Though Romney’s aim was to improve efficiency, consolidation was done with no thought to real people whose needs transcend health to include legal issues, housing, employment, transportation and consumer protection as well as social services. Or that the state’s aging population was growing, not shrinking.
Today Massachusetts ranks an embarrassing 30th among all states in terms of how it services individuals receiving long-term care in a nursing home or in their own home, according to a new study by AARP and the SCAN Foundation. (Related story)
This is not to say that the demise of EOEA is solely responsible for this dismal score, I just wonder where we would be if we still had that strong, independent voice at the statehouse, advocating on behalf of the aging population and caregivers?

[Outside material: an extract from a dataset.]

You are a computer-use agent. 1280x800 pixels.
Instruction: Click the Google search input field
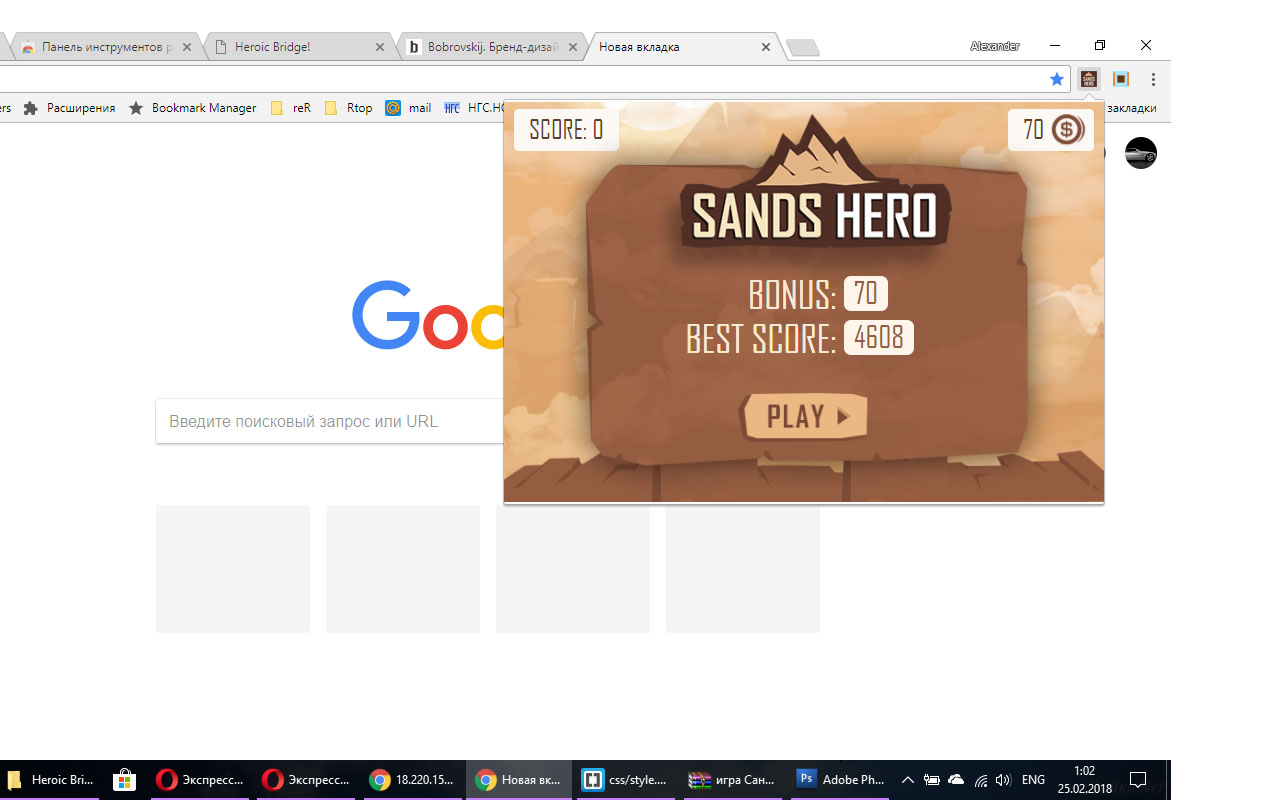[330, 421]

The report, Raising Expectations: A State Scorecard on Long-Term Services and Supports for Older Adults, People with Physical Disabilities, and Family Caregivers, examined performance in four areas: affordability and access; choice of setting and provider; quality of life and quality of care; and support for family caregivers. It assessed each state’s performance as a whole and on 25 individual indicators. The review included adult day health services, assisted living, nursing homes, home and respite care.
Though, Minnesota, Washington and Oregon rank in the top three, the study shows that all states need to vastly improve in all areas studied.
“While there is definite room for improvement in all areas, Massachusetts ranks too close to the bottom when it comes to the cost of care and an overreliance on institutional care,” said Deborah Banda, director of AARP Massachusetts.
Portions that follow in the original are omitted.